* [What you should do] When copying the data, keep every line exactly the same.

Stored records
--- --- ---

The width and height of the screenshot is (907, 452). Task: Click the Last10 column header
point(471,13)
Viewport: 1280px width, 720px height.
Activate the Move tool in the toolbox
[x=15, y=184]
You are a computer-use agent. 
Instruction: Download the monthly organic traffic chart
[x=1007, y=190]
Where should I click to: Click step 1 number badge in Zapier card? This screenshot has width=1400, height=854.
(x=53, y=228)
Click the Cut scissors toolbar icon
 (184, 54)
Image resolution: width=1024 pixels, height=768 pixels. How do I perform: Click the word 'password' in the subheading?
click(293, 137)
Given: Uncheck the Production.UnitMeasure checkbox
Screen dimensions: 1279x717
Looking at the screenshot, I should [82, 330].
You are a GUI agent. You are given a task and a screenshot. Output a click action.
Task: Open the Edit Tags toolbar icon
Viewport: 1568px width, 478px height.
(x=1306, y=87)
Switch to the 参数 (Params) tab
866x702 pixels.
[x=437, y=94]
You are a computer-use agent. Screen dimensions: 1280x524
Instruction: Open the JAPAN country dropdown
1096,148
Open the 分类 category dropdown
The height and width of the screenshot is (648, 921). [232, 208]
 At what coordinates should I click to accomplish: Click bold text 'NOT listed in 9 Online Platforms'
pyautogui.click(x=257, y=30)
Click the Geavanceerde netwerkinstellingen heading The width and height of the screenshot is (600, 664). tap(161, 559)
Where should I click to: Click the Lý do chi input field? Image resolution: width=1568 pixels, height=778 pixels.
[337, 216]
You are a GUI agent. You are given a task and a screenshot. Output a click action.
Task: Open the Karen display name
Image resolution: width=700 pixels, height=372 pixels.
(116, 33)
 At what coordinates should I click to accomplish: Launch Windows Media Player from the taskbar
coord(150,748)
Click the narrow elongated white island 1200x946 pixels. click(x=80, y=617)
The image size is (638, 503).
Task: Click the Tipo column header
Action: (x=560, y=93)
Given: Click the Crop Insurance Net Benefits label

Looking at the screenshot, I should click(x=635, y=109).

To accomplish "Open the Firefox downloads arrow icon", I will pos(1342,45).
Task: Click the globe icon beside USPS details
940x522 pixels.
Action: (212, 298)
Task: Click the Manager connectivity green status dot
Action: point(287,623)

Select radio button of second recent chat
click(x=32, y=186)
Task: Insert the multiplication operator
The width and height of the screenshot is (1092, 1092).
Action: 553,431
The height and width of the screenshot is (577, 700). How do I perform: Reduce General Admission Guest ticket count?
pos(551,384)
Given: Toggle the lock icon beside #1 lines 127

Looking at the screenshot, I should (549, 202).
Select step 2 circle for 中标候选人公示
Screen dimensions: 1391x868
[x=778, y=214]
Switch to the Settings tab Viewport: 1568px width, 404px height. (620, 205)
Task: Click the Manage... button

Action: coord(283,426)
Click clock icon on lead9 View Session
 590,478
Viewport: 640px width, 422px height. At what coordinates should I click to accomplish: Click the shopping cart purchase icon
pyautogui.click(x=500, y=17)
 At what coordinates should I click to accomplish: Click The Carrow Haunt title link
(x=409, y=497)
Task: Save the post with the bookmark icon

--- --- ---

* [Finished exercise]
The width and height of the screenshot is (907, 452). Task: Click the Last10 column header
point(471,13)
Viewport: 1280px width, 720px height.
Activate the Move tool in the toolbox
[x=15, y=184]
You are a computer-use agent. 
Instruction: Download the monthly organic traffic chart
[x=1007, y=190]
Where should I click to: Click step 1 number badge in Zapier card? This screenshot has width=1400, height=854.
(x=53, y=228)
Click the Cut scissors toolbar icon
 (184, 54)
Image resolution: width=1024 pixels, height=768 pixels. How do I perform: Click the word 'password' in the subheading?
click(293, 137)
Given: Uncheck the Production.UnitMeasure checkbox
Screen dimensions: 1279x717
Looking at the screenshot, I should [82, 330].
You are a GUI agent. You are given a task and a screenshot. Output a click action.
Task: Open the Edit Tags toolbar icon
Viewport: 1568px width, 478px height.
(x=1306, y=87)
Switch to the 参数 (Params) tab
866x702 pixels.
[x=437, y=94]
You are a computer-use agent. Screen dimensions: 1280x524
Instruction: Open the JAPAN country dropdown
1096,148
Open the 分类 category dropdown
The height and width of the screenshot is (648, 921). [232, 208]
 At what coordinates should I click to accomplish: Click bold text 'NOT listed in 9 Online Platforms'
pyautogui.click(x=257, y=30)
Click the Geavanceerde netwerkinstellingen heading The width and height of the screenshot is (600, 664). tap(161, 559)
Where should I click to: Click the Lý do chi input field? Image resolution: width=1568 pixels, height=778 pixels.
[337, 216]
You are a GUI agent. You are given a task and a screenshot. Output a click action.
Task: Open the Karen display name
Image resolution: width=700 pixels, height=372 pixels.
(116, 33)
 At what coordinates should I click to accomplish: Launch Windows Media Player from the taskbar
coord(150,748)
Click the narrow elongated white island 1200x946 pixels. click(x=80, y=617)
The image size is (638, 503).
Task: Click the Tipo column header
Action: (x=560, y=93)
Given: Click the Crop Insurance Net Benefits label

Looking at the screenshot, I should click(x=635, y=109).

To accomplish "Open the Firefox downloads arrow icon", I will pos(1342,45).
Task: Click the globe icon beside USPS details
940x522 pixels.
Action: (212, 298)
Task: Click the Manager connectivity green status dot
Action: point(287,623)

Select radio button of second recent chat
click(x=32, y=186)
Task: Insert the multiplication operator
The width and height of the screenshot is (1092, 1092).
Action: 553,431
The height and width of the screenshot is (577, 700). How do I perform: Reduce General Admission Guest ticket count?
pos(551,384)
Given: Toggle the lock icon beside #1 lines 127

Looking at the screenshot, I should (549, 202).
Select step 2 circle for 中标候选人公示
Screen dimensions: 1391x868
[x=778, y=214]
Switch to the Settings tab Viewport: 1568px width, 404px height. (620, 205)
Task: Click the Manage... button

Action: coord(283,426)
Click clock icon on lead9 View Session
 590,478
Viewport: 640px width, 422px height. At what coordinates should I click to accomplish: Click the shopping cart purchase icon
pyautogui.click(x=500, y=17)
 At what coordinates should I click to accomplish: Click The Carrow Haunt title link
(x=409, y=497)
Task: Save the post with the bookmark icon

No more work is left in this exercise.